What you need to know?

  • A three-year-old child, adopted in 2018 by a Sikh woman who is also a British national, will finally be able to fly to United Kingdom with her to join the rest of the family following a prolonged legal battle with the Punjab and Haryana High Court on Tuesday clearing the way.
  • The high court directed the Central Adoption Resource Authority (CARA) to grant no objection certificate (NOC) to the adoptive parents for taking the child to UK and further ordered the MEA to immediately issue her a passport.

Facts of the case:

  • The order came on a petition that the HC had been hearing since 2019. The petition filed in the name of a minor, born in November 2017, challenged the MEA decision of denying her the passport for lack of an NOC from the CARA, a statutory authority for regulation of inter-country adoptions.
  • The child was adopted by her mother’s sister and latter’s husband in 2018. The adoptive parents are British nationals while the biological parents are from Jalandhar.
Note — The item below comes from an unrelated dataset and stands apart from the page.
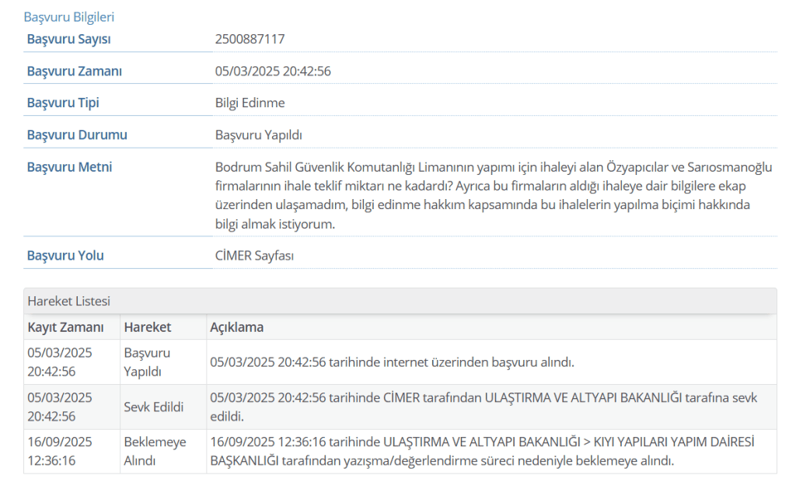796x496 pixels.
Task: Click the description about internet üzerinden başvuru alındı
Action: [x=392, y=362]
A registered deed was also got prepared by them following the ceremonial adoption at a gurdwara in Phillaur.
  • The parents’ name was also got changed on the birth certificate. The adoptive mother — who is an OCI card holder also — has remained in India since the adoption due to the NOC hurdle.

The judgement:

  • In the verdict pronounced, Justice Nirmaljit Kaur ruled that a valid adoption under Hindu Adoptions and Maintenance Act (HAMA) — the law governing adoptions made by Hindus, Buddhists, Jains or Sikhs — cannot be revoked until disproved.
  • Justice Kaur further held that it is not mandatory to invoke Juvenile Justice (JJ) Act in this case of the inter-country adoption when the adoption is a direct adoption by the parents to known adoptive parents or relatives under HAMA.
  • Justice Kaur in the ruling said JJ Act is special law for a limited class of children — those in conflict with law, in need of care and protection, orphaned, surrendered or abandoned — but the child in this case is being given by the biological mother to her sister.